> _Provided text_
╔══
- Born: 21 March 1932 Auchinleck, Ayrshire, Scotland
- Died: 18 August 2001 (aged 69) St Andrews, Fife, Scotland
- Occupation: Actor

= Tom Watson (actor) =

Scottish actor (1932–2001)

Thomas Welsh Watson (21 March 1932 - 18 August 2001) was a Scottish-born stage, television and film actor.

==Early life==
Watson was born on 21 March 1932 at Auchinleck, Ayrshire, Scotland. His family later moved to Cambuslang, Lanarkshire, and he studied at the Hamilton Academy, where he excelled in amateur dramatics.

==Career==
Following National Service with the Royal Scots, Watson joined the Rutherglen Repertory, a semi-professional theatre company. In 1956 he joined the Byre Theatre in St Andrews, Scotland, before moving on to Perth Repertory Theatre. There he met his future wife, the actress Joyce Bain.

===Television===
By 1960 Watson had moved to London and was appearing regularly in BBC radio repertory. In 1964 he was cast in the BBC television production of Martin Chuzzlewit.

During his long career Watson appeared in numerous television series, including The Diary of Samuel Pepys, Dixon of Dock Green, Dr. Finlay's Casebook, Taggart, Prime Suspect, Hamish Macbeth, Heartbeat (British TV series), The Main Chance, Two Thousand Acres of Sky, Inspector Rebus and Peak Practice. In Your Cheatin' Heart by John Byrne (Scottish playwright) he played six different parts.

Following his return to Scotland in 1970 Watson worked regularly for the BBC and Granada Television, including appearances as Mobilis in Cedric Messina's production of The Physicist and the Miller in The Canterbury Tales for the BBC, for which he also appeared in such series and dramas as The Standard, Hunting Tower, The Camerons, The Nightmare Man, A Wholly Healthy Glasgow and Govan Ghost Story.

From 1994 to 1996 Watson played the consultant surgeon Mr Ernest Docherty in the BBC series Cardiac Arrest. He was portrayed as the voice of reason against a management intent on alienating the nursing and clinical staff.
╚══
> _Data provided_
╔══
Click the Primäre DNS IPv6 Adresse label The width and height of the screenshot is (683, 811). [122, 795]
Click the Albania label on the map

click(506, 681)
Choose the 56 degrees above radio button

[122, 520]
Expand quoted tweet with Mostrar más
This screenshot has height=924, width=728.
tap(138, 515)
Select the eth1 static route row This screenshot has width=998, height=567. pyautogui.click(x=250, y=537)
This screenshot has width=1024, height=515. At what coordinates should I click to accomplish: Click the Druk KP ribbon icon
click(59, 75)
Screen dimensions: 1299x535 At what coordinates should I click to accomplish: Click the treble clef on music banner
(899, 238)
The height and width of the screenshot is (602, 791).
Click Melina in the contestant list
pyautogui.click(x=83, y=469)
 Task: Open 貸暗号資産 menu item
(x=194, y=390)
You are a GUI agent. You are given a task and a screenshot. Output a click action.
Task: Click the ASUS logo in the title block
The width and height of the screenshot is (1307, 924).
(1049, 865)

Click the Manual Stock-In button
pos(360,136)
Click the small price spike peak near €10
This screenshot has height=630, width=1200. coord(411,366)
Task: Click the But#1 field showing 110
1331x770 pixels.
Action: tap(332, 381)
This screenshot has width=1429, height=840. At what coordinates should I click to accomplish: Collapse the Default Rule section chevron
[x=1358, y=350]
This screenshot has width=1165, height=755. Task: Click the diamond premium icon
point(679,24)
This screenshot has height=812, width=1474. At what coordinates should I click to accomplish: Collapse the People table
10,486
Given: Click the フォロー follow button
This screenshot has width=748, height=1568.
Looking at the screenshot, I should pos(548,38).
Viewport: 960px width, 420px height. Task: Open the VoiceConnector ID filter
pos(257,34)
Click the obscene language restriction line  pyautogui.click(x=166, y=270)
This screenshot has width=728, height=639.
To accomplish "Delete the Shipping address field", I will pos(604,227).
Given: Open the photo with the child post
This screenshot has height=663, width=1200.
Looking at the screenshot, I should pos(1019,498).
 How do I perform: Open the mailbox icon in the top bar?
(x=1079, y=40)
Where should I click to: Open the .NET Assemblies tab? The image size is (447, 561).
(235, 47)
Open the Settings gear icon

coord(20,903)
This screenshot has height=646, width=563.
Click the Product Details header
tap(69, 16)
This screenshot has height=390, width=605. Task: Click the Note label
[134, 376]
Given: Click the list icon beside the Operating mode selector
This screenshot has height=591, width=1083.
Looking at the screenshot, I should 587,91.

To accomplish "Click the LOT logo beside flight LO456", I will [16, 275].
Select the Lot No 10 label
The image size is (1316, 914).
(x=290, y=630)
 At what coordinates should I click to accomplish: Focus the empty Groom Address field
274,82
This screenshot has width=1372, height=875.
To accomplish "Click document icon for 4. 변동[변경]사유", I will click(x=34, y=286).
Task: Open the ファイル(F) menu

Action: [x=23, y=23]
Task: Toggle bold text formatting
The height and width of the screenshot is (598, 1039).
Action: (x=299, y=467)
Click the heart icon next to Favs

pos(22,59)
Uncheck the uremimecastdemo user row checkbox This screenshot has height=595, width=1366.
╚══
> _Aim of the task_
According to the biography of Tom Watson, what character did he play in the BBC series Cardiac Arrest from 1994 to 1996?

> _Solution to this task_
He played the consultant surgeon Mr Ernest Docherty.